◆ **Required action**: Which lines below contain "with"? Pull them out.

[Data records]
★ ★ ★ ★ ★
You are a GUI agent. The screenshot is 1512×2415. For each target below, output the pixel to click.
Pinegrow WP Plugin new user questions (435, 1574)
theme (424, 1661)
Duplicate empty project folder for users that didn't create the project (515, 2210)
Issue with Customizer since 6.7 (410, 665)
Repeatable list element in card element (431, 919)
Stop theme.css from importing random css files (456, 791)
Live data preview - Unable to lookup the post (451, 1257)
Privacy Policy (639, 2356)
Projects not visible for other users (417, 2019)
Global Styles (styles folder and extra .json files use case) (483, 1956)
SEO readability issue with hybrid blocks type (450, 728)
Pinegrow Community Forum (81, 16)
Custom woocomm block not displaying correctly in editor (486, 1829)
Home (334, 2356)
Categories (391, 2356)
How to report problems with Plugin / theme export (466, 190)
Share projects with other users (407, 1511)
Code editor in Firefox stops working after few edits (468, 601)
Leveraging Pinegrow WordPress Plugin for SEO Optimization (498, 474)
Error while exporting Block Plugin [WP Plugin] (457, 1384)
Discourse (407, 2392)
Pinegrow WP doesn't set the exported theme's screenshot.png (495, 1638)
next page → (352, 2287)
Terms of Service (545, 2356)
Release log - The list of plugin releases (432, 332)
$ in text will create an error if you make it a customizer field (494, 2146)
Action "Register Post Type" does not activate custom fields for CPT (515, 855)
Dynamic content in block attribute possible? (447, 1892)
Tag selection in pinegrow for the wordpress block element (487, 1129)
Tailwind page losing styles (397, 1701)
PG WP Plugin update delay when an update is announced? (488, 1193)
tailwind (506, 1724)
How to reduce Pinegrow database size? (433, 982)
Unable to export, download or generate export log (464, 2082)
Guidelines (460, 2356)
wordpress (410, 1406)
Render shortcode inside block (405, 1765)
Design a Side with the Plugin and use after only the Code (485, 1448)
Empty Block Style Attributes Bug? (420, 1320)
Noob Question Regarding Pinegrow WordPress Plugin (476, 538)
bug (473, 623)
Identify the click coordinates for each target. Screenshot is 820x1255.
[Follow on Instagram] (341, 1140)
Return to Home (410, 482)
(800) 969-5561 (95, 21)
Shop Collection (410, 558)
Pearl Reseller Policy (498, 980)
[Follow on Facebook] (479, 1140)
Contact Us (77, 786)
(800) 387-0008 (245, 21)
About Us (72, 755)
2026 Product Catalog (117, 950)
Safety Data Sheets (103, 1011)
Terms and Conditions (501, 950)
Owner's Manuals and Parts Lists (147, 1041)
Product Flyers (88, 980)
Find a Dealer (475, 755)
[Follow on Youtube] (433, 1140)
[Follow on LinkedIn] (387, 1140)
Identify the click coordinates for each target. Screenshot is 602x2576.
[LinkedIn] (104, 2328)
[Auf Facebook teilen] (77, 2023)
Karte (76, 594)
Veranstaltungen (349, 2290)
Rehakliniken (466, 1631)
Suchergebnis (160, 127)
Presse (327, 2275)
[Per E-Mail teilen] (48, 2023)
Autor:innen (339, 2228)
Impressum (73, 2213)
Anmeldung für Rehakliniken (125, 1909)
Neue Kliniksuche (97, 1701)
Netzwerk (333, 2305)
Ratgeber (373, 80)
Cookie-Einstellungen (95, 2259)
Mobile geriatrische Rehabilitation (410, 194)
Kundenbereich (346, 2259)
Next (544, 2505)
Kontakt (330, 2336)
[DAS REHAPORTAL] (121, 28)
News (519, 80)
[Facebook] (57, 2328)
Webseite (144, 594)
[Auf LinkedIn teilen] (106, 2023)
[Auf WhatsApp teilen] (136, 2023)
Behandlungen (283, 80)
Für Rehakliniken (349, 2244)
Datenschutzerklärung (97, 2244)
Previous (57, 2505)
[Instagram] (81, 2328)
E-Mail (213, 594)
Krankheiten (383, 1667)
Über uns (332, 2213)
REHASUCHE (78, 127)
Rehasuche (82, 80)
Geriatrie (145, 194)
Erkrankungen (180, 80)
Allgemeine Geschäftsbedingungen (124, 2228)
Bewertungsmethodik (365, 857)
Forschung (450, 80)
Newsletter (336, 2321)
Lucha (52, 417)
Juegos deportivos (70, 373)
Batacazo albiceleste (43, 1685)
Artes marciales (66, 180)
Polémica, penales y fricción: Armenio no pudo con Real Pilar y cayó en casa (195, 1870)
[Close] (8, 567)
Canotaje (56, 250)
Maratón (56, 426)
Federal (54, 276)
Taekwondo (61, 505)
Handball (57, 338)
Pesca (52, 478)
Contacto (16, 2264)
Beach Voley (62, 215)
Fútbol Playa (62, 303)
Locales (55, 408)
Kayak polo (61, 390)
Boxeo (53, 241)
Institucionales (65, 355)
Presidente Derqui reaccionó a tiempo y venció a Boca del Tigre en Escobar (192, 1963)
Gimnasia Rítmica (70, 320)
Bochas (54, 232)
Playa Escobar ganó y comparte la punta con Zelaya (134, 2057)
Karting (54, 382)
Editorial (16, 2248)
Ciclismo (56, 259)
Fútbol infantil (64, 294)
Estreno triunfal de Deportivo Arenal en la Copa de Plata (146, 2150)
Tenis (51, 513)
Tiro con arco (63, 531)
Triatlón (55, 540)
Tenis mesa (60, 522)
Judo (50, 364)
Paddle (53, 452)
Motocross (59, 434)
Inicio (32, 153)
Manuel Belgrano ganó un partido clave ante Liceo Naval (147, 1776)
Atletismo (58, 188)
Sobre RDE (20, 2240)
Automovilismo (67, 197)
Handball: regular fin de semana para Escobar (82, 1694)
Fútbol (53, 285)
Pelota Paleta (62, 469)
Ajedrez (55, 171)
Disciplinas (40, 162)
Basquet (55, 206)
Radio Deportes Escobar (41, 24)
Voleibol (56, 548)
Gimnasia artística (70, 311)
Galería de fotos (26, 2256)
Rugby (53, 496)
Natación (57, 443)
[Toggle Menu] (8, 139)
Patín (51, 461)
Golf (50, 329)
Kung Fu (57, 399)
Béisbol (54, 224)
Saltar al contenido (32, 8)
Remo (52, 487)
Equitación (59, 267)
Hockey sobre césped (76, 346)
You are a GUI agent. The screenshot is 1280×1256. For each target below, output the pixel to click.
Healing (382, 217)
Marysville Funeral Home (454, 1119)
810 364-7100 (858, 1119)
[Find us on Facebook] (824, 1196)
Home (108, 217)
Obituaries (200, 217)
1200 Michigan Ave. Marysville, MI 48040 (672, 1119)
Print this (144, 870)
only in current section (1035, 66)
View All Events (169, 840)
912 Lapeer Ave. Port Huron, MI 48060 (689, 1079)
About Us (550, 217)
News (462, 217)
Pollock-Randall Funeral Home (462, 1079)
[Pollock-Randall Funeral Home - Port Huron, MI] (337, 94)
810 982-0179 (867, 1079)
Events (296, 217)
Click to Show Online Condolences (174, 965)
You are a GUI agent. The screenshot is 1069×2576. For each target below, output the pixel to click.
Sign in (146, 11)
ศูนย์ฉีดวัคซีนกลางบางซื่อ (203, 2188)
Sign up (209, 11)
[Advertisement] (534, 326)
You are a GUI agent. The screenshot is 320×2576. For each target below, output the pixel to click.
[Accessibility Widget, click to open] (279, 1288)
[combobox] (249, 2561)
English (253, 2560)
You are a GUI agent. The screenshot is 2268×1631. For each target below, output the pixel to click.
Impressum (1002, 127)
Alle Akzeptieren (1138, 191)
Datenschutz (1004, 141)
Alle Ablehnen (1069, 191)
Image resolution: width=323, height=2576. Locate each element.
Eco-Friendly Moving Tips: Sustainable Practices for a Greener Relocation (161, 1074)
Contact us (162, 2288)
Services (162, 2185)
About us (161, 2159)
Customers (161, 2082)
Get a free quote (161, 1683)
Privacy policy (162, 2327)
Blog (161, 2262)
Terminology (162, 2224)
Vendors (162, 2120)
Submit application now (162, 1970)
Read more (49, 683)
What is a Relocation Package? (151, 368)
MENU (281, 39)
★ ★ ★ ★ ★
◆ **Answer space**:
Issue with Customizer since 6.7 (410, 665)
SEO readability issue with hybrid blocks type (450, 728)
How to report problems with Plugin / theme export (466, 190)
Share projects with other users (407, 1511)
Design a Side with the Plugin and use after only the Code (485, 1448)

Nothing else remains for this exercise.